Les excuses pour « throw la game » sont pratiquement illimitées : de mauvais équipiers, une mauvaise action de votre part, une mauvaise action d’un équipier, un adversaire plus fort, un mauvais placement, une première balle qui a raté… J’ai vu des excuses bien plus loufoques typiques d’une personne qui a pris l’habitude d’abandonner dès les premières secousses. La plus drôle étant « je ne sais pas ce qui se passe, j’ai perdu au moins 5 FPS par rapport à hier, ce n’est pas assez fluide ».

Mais il y a aussi des excuses plus subtiles : « un pour un, ça passe », c’est un commentaire que j’entends souvent quand un joueur a décidé de suivre jusqu’à la mort son adversaire pour le tuer et qu’il se fait aussi tuer. « L’adversaire est trop fort, il faut que l’on fasse quelque chose » au lieu de dire « je suis mort lamentablement quatre fois d’affilée, il serait peut-être temps que je change ma façon de jouer ».

Comme vous pouvez le voir, il ne s’agit pas d’abandonner directement ou ouvertement, mais bien de le faire indirectement. Il s’agit de se trouver une excuse pour ne plus essayer, car cela serait désagréable.
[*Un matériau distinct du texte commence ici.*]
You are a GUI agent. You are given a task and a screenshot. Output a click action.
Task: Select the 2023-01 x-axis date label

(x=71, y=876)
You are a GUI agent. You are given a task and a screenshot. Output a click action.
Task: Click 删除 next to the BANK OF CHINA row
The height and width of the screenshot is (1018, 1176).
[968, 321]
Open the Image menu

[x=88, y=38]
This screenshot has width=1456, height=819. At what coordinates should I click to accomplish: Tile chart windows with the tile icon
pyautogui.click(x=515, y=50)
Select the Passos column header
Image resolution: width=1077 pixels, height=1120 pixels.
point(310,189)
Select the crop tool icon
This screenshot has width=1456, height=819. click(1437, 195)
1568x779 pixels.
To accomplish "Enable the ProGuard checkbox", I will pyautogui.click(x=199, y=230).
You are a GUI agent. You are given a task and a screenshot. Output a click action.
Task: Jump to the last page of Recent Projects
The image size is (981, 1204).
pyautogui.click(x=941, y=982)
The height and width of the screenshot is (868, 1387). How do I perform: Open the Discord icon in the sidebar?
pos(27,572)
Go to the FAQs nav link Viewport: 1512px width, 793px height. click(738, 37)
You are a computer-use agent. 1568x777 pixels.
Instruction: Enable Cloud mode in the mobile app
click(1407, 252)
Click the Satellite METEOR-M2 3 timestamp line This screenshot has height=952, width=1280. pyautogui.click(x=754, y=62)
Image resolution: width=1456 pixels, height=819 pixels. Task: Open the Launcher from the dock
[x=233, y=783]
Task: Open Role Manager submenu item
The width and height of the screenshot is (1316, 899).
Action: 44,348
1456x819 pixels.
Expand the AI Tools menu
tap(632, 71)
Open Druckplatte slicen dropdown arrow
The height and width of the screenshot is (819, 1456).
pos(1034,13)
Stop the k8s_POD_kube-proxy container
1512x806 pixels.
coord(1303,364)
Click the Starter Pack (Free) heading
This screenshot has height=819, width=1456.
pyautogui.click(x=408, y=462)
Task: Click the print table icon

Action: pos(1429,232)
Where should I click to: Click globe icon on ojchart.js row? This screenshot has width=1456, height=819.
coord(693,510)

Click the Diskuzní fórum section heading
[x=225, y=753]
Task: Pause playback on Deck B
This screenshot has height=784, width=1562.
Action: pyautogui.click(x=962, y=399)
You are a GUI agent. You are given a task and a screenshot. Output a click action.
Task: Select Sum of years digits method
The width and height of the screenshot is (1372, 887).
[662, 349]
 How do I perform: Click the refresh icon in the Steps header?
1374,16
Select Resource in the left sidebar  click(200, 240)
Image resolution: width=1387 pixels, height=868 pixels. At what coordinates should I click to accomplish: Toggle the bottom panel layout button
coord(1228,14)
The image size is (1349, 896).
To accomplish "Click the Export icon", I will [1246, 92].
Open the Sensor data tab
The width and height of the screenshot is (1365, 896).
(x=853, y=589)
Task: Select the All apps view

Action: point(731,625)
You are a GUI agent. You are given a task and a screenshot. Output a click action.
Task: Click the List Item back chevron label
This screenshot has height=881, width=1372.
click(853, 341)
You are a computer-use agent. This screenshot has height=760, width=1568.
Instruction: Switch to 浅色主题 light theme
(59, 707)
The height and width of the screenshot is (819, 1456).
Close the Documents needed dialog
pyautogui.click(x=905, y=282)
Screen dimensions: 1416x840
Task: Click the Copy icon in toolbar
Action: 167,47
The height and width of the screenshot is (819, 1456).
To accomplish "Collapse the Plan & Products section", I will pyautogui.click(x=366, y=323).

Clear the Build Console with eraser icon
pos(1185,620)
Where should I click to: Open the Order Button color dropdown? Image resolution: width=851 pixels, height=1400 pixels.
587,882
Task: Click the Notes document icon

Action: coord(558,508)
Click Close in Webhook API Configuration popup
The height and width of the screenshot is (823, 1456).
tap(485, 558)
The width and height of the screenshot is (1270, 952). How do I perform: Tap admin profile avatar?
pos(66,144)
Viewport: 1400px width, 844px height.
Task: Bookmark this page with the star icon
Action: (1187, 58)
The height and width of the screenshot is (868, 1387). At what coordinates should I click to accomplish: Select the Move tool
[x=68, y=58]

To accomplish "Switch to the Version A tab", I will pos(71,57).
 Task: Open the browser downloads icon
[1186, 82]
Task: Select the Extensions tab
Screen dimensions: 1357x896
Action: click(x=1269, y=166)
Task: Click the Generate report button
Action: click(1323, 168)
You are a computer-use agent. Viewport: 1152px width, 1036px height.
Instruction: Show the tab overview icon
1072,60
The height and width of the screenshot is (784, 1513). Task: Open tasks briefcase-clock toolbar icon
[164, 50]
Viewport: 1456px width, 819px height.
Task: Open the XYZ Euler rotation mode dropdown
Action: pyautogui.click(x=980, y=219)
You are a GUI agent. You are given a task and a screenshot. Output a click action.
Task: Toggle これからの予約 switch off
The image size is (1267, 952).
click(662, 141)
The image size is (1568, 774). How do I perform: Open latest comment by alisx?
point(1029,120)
Un réflexe simple pour ne plus tomber dans ce piège et maximiser le rendement de vos sessions d’entraînement

La conséquence de tomber souvent dans le réflexe « roh et puis merde » est de se déresponsabiliser de tout. Quand vous commettrez une erreur, si un de vos équipiers a aussi fait l’erreur, vous vous déresponsabiliserez et vous lui collerez tout sur le dos. Quand vous ferez une erreur, vous vous plaindrez que vos équipiers ne sont pas venus vous aider alors que vous étiez au milieu de nul part. Bref, vous l’aurez compris, pour ne plus tomber dans ce piège, vous allez devoir prendre vos responsabilités.

Pour chaque erreur commise, que vous soyez le principal coupable ou non, que vous soyez le principal responsable ou non, vous réfléchirez à ce que vous pouvez faire de plus plutôt que de trouver un bouc émissaire.

Si vous ne trouvez pas ce que vous auriez pu faire de plus, félicitations, vous êtes la preuve vivante qu’à force de se déresponsabiliser de tout, on n’est même plus capable de réfléchir. Si cette situation ne vous dérange pas plus que cela, continuez de le faire, mais ne vous attendez pas à pouvoir vous améliorer.

Si vous décidez de vous prendre en main et de progresser, posez-vous les questions et réfléchissez y aussi longtemps que nécessaire pour trouver ce que VOUS auriez pu faire de plus.

Défi

A vous de jouer maintenant ! Dans ce défi, vous allez relever tous les commentaires, pensées de votre part qui relève du « roh et puis merde », comptez combien de fois cela vous arrive par session d’entraînement. Comptez aussi le nombre de fois où cela arrive à vos équipiers.